- Title card
- Directed by: K. Rajeshwar
- Written by: K. Rajeswar
- Produced by: T. S. Revathi
- Starring: Livingston; Maheswari; Lakshmi;
- Cinematography: K. Muthu Kumar
- Edited by: V. Udhaya Sakaran
- Music by: Adithyan
- Production company: Annai Cine Arts
- Distributed by: Raj Co
- Release date: 28 April 2000;
- Running time: 130 minutes
- Country: India
- Language: Tamil

= Athey Manithan =

Athey Manithan is a 2000 Indian Tamil language horror film directed by K. Rajeshwar. The film stars Livingston, Maheswari and Lakshmi. It was released on 28 April 2000.

==Plot==

Mandhira Moorthy, a medical representative, will soon marry Bhavani, who is from a rich family. Mandhira Moorthy is deeply in love with Bhagavathi, a poor dancer, and she becomes pregnant. His miser aunt pressures Mandhira Moorthy for money so he decides to leave the village for the city.

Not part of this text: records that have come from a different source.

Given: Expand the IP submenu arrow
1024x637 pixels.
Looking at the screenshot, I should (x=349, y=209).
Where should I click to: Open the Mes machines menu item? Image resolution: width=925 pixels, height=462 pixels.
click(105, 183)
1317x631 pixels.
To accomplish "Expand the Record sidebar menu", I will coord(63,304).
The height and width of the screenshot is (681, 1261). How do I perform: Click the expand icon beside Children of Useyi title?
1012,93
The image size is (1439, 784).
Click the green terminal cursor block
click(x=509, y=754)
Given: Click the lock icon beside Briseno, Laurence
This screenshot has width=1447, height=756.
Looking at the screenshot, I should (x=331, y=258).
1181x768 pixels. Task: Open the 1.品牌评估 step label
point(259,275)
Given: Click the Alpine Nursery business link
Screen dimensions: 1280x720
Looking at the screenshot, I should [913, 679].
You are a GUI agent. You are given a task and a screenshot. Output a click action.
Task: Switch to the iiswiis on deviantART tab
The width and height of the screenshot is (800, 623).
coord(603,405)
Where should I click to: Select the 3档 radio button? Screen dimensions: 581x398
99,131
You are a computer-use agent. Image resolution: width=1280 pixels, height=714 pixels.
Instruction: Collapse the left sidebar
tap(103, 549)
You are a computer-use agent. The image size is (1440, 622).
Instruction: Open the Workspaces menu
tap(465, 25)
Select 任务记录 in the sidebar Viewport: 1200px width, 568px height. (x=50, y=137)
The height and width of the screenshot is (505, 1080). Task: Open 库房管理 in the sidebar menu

Later, Bhagavathi comes to see Mandhira Moorthy after a while. Shocked to see her before his marriage, Mandhira Moorthy brings her to a remote place. He marries her in front of a statue of God and he then kills the harmless Bhagavathi. Mandhira Moorthy feels guilty for his deed.

After getting to Bhavani, Mandhira Moorthy suspects Bhavani of being haunted by Bhagavathi.

==Soundtrack==

The soundtrack was composed by Adithyan.

| Song | Singer(s) | Lyrics | Duration |
| "Idiyappam" | Swarnalatha | Na. Muthukumar | 4:23 |
| "Jananam Undu" | Livingston | Piraisoodan | 4:35 |
| "Pugai Padam" | Srinivas | 5:25 |
| "Thazhal Madal" (solo) | Harini | 4:31 |
| "Thazhal Madal" (duet) | K. Prabakaran, Devi Neithiyar | 5:06 |
| "Vandanam Vandanam" | Srinivas | 4:32 |

== Reception ==
Malini Mannath of Chennai Online wrote, "A slick narrative style, some well-rendered, melodious songs (composed by Adithyan), and a creditable performance from Livingston and Lakshmi set this film apart from a routine ‘ghost story.‘ But it is no edge-of-the-seat thriller that makes one’s heart beat faster and gives one a jolt now and then".